--- INPUT MATERIAL ---
:::

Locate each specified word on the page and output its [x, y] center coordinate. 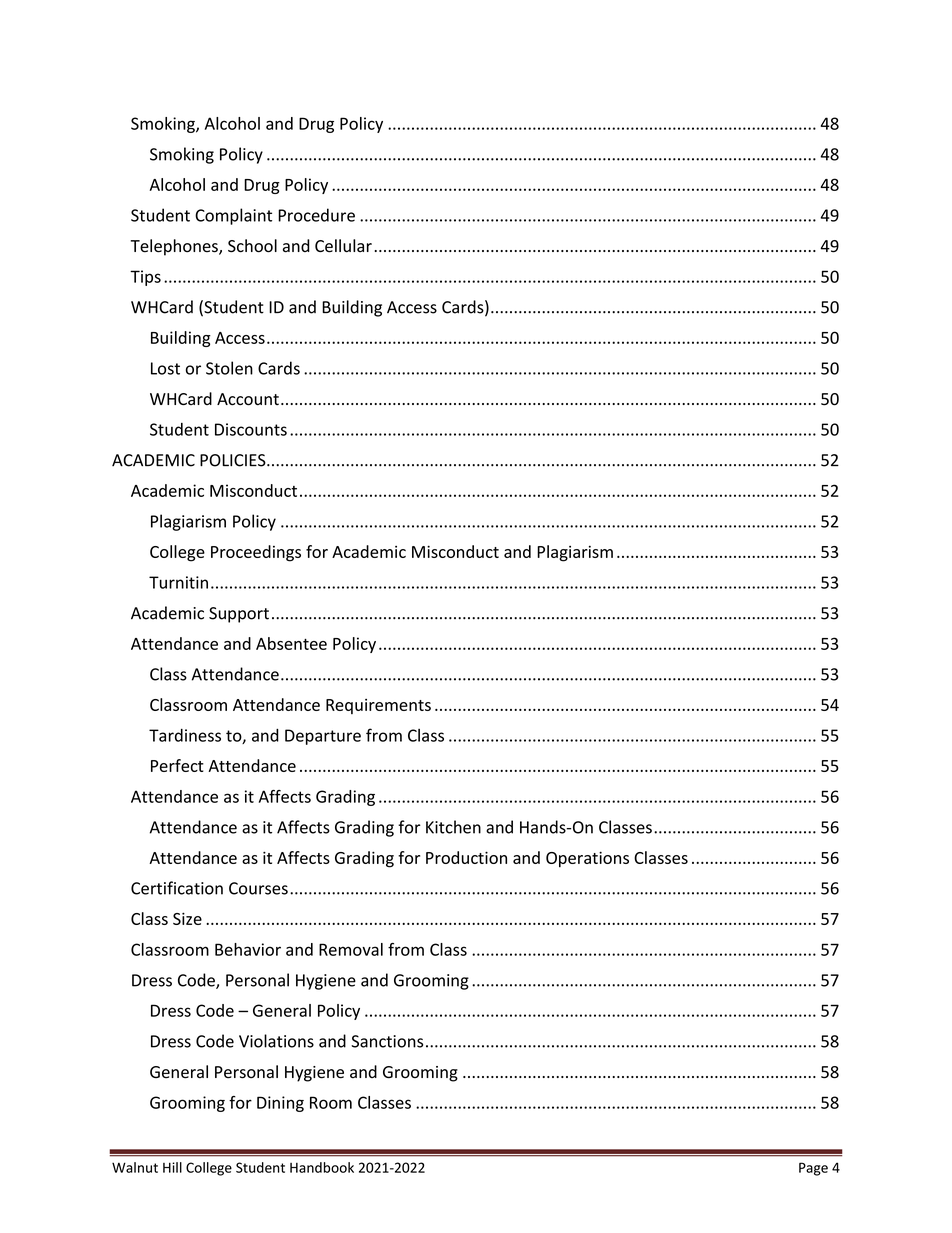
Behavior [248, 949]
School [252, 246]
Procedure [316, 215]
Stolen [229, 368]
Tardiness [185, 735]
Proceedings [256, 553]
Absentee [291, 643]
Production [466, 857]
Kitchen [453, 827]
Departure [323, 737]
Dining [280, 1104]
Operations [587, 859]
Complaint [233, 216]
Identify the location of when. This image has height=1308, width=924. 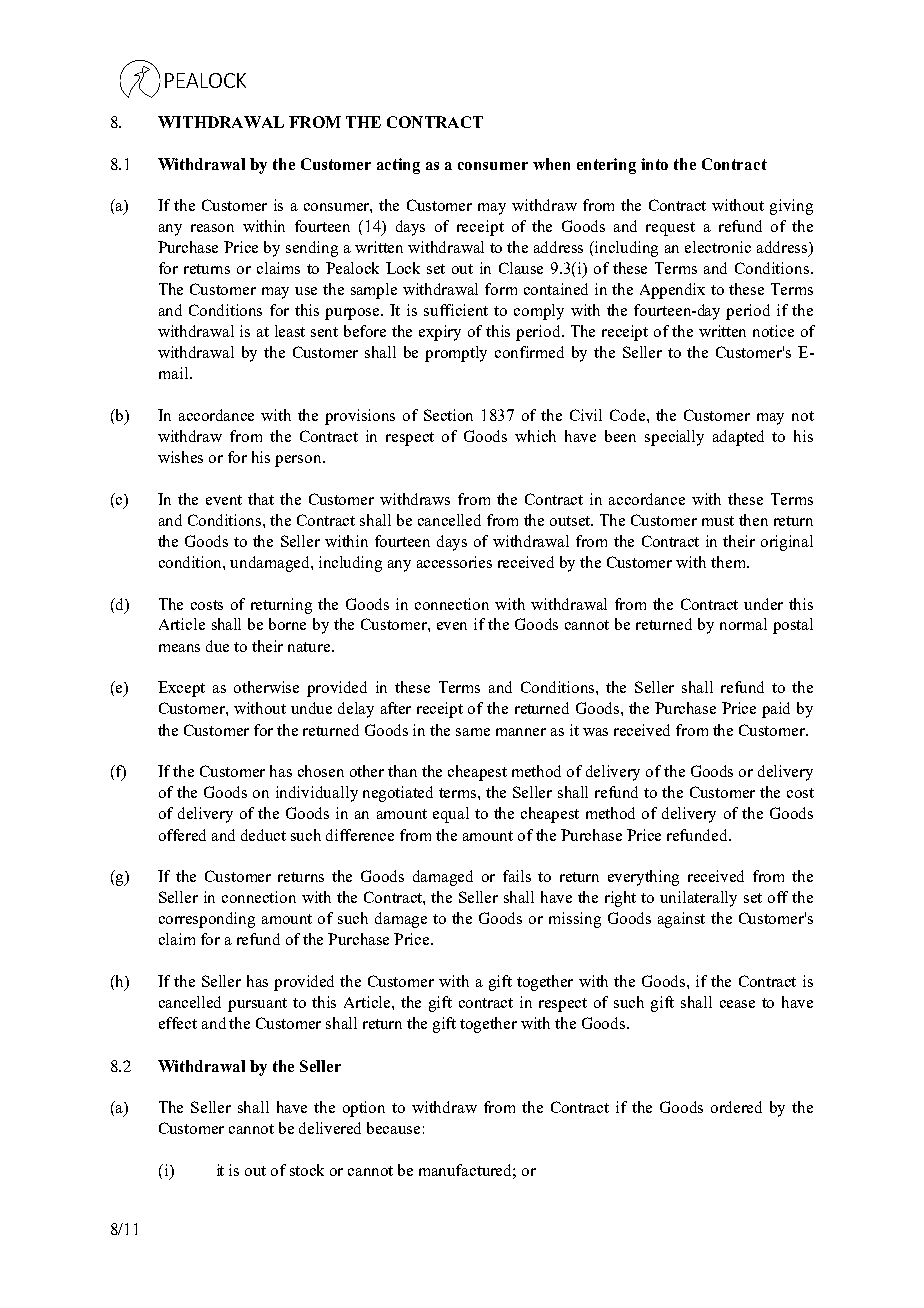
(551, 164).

:::

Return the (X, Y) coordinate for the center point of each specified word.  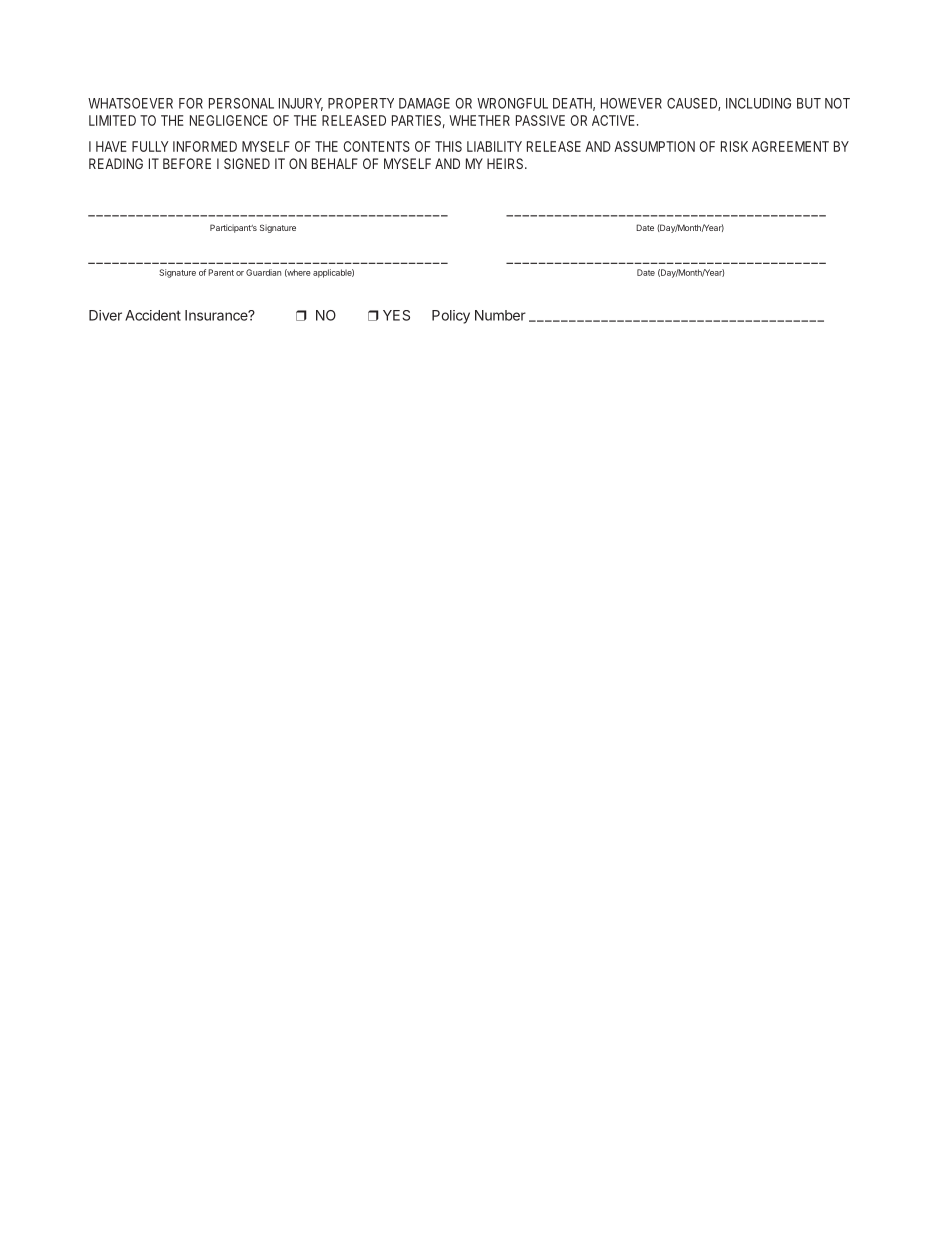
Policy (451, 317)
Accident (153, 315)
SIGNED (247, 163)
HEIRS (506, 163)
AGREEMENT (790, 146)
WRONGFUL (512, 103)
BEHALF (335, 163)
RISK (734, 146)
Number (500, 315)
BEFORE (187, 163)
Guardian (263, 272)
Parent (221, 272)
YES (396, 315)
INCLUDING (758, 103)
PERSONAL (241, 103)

:::

--- WHAT IS BEING ASKED ---
Output everything from the line containing "Accident (153, 315)" down to the line containing "PERSONAL (241, 103)", both included, as a two-column CSV with the headers request and answer. Write one row per record, putting its text and its answer each in one quoted field with any line breaks replaced by spaces.

--- REPLY TO THE EXERCISE ---
request,answer
"Accident","(153, 315)"
"SIGNED","(247, 163)"
"HEIRS","(506, 163)"
"AGREEMENT","(790, 146)"
"WRONGFUL","(512, 103)"
"BEHALF","(335, 163)"
"RISK","(734, 146)"
"Number","(500, 315)"
"BEFORE","(187, 163)"
"Guardian","(263, 272)"
"Parent","(221, 272)"
"YES","(396, 315)"
"INCLUDING","(758, 103)"
"PERSONAL","(241, 103)"